まずはハイブリッドパワートレイン。ホンダは2013年以降、それまでの簡易型マイルドハイブリッド「IMA」から順次、モーターのみで発進加速が可能なストロングハイブリッドに切り替えてきた。そのストロングハイブリッドには1モーター、2モーター、3モーターの3つがあったのだが、八郷隆弘社長は今後、2モーターのi-MMDに一本化していくことを明言している。先にも述べたが、今回のインサイトのシステムはこれだ。

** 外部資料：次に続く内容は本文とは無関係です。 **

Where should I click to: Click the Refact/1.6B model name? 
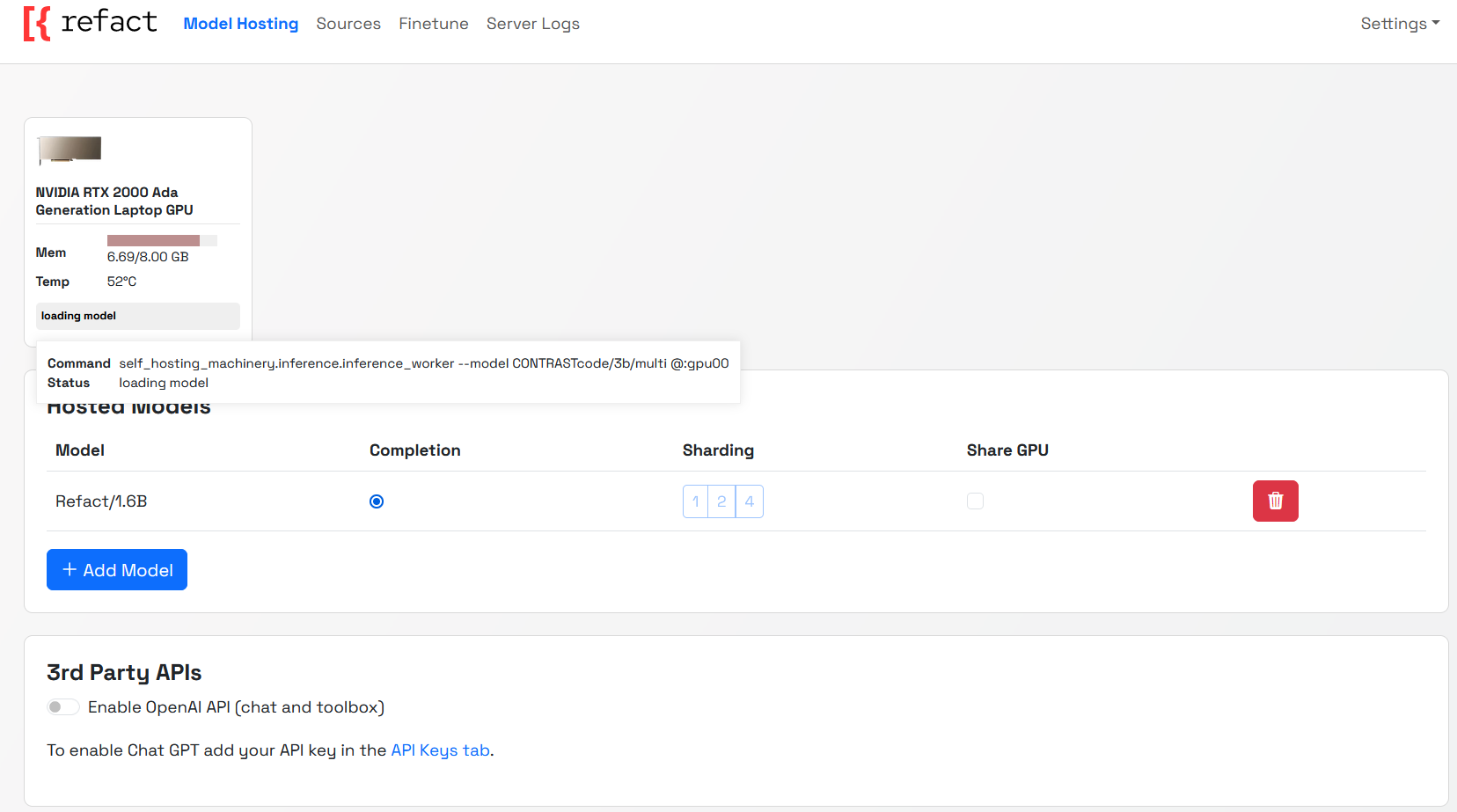(101, 501)
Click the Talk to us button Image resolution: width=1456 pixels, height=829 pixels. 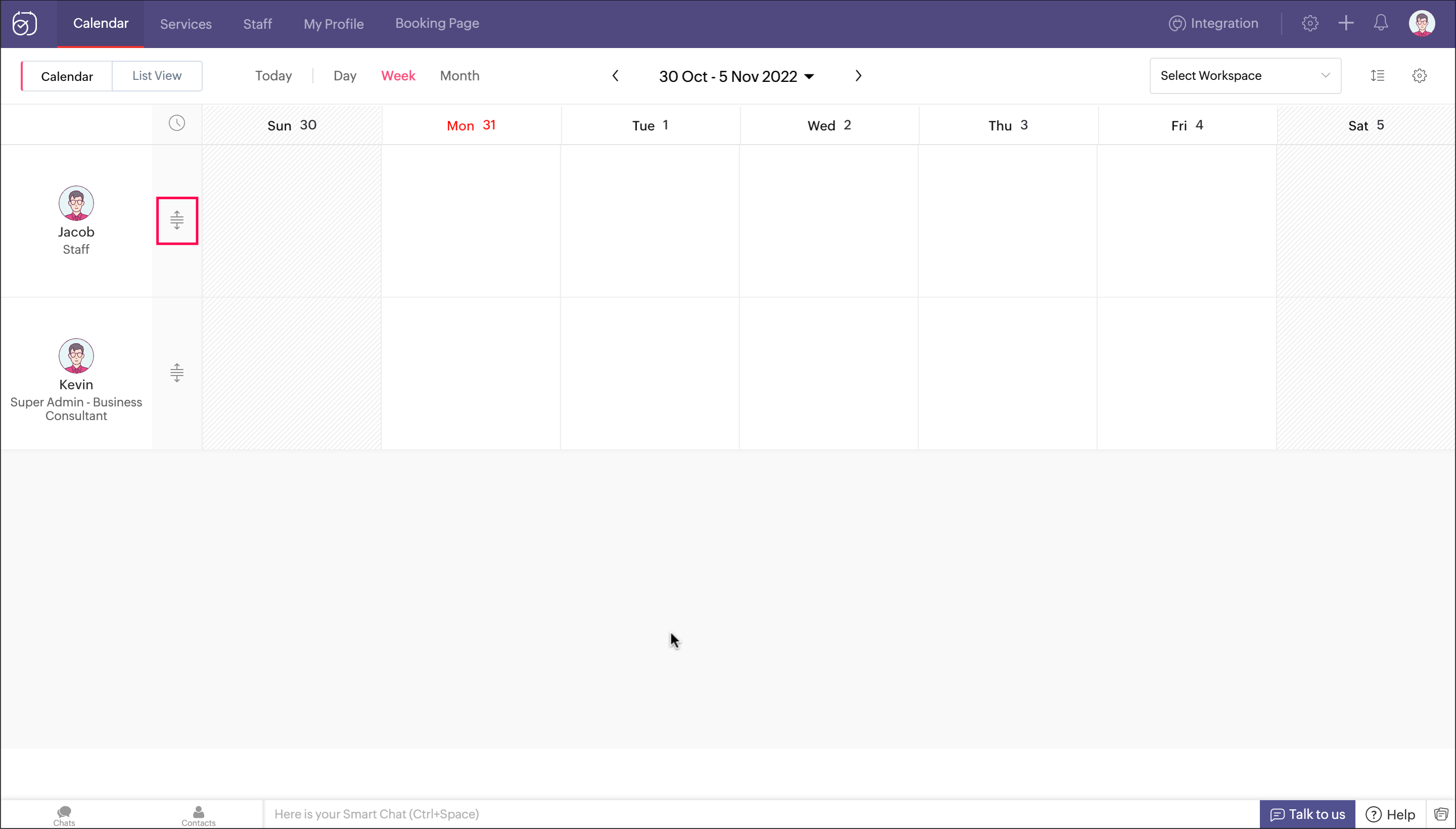1307,814
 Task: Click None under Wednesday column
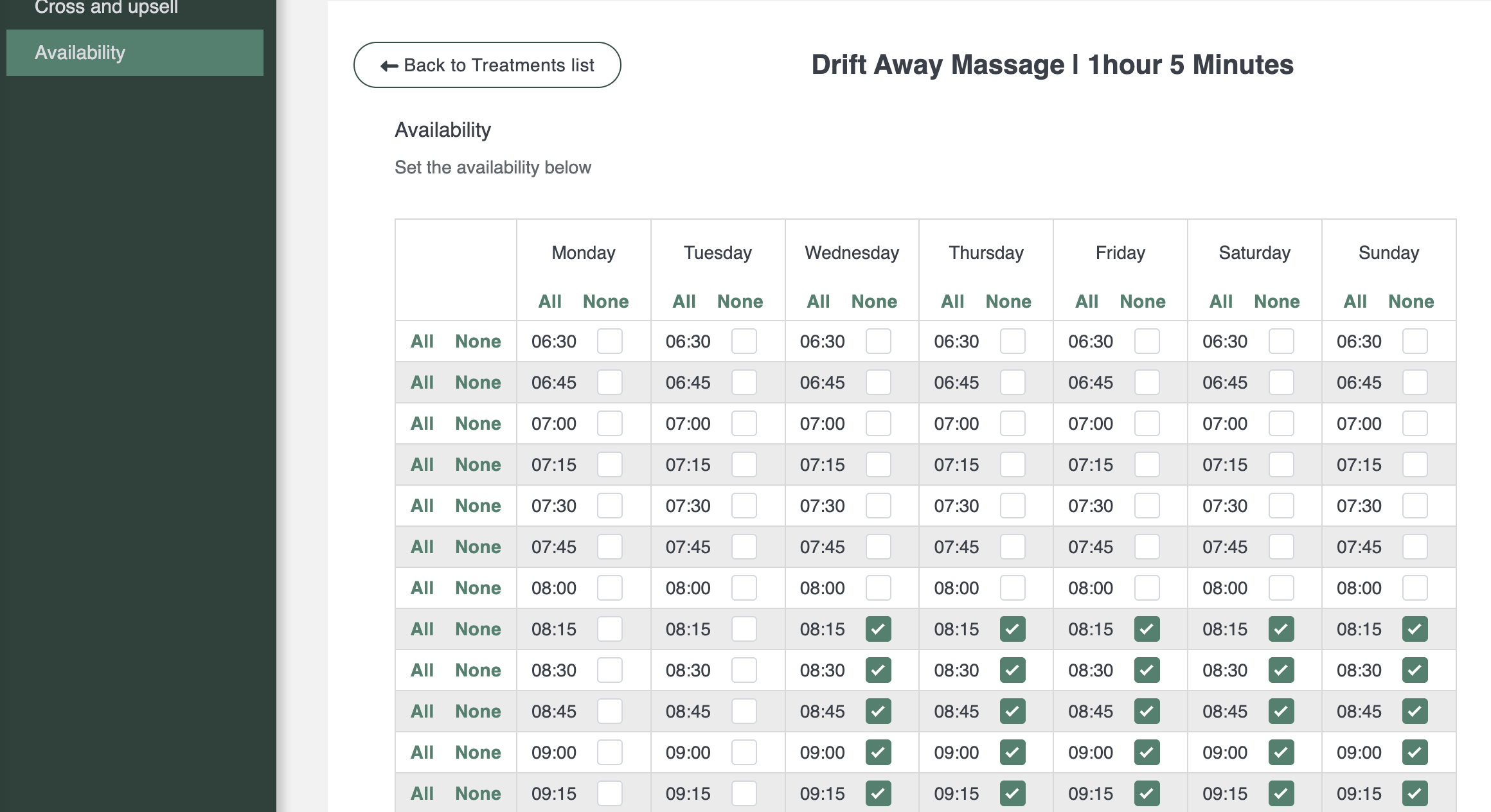coord(874,301)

発電用エンジンは最高出力80kW(109ps)の高効率な1.5リットルミラーサイクル。電気モーターの最高出力は96kW(131ps)。アメリカ仕様のスペックシートによればシステム出力は111kW(151ps)に達するらしいが、これはエンジン直結、電気モーターがそれをアシストするパラレルハイブリッド駆動時のみ発生可能な数値で、日本の実用域ではモーターの出力イコール最高出力とみていいだろう。プリウスの90kW(122ps)より若干強力だが、ほとんど違いはない。
ところが、GPSの実測値にもとづいて0-100km/h加速を測って見ると、これがなかなか速い。特別なローンチテクニックを使わず、スロットルを一気に全開にするというシンプルなスタート法でビデオ撮影を行い、その映像をもとに手動計測してみたところ、8.3秒(メーター表示105km/h)。同じ場所、同じ方法でプリウスと同じパワートレインを積む「カローラスポーツ」の計測値よりも3秒ほど短かった。
電気モーターで走るシリーズハイブリッドは性質がよりEVに近いが、数値上の最高出力のわりに速力が高いという点もEVライクと言えた。性能的に競合するのはトヨタが欧州で展開している強力な2リットル+ハイブリッドのほうであろう。
動力性能の高さのわりに燃費が良いのもインサイトの特徴と言えた。すりきり満タン法による実測燃費は東京から奈良の天理までの532.9km区間が23.1km/リットル(L)、そこから山口・下関までの651.2km区間が25.3km/L……といった具合だ。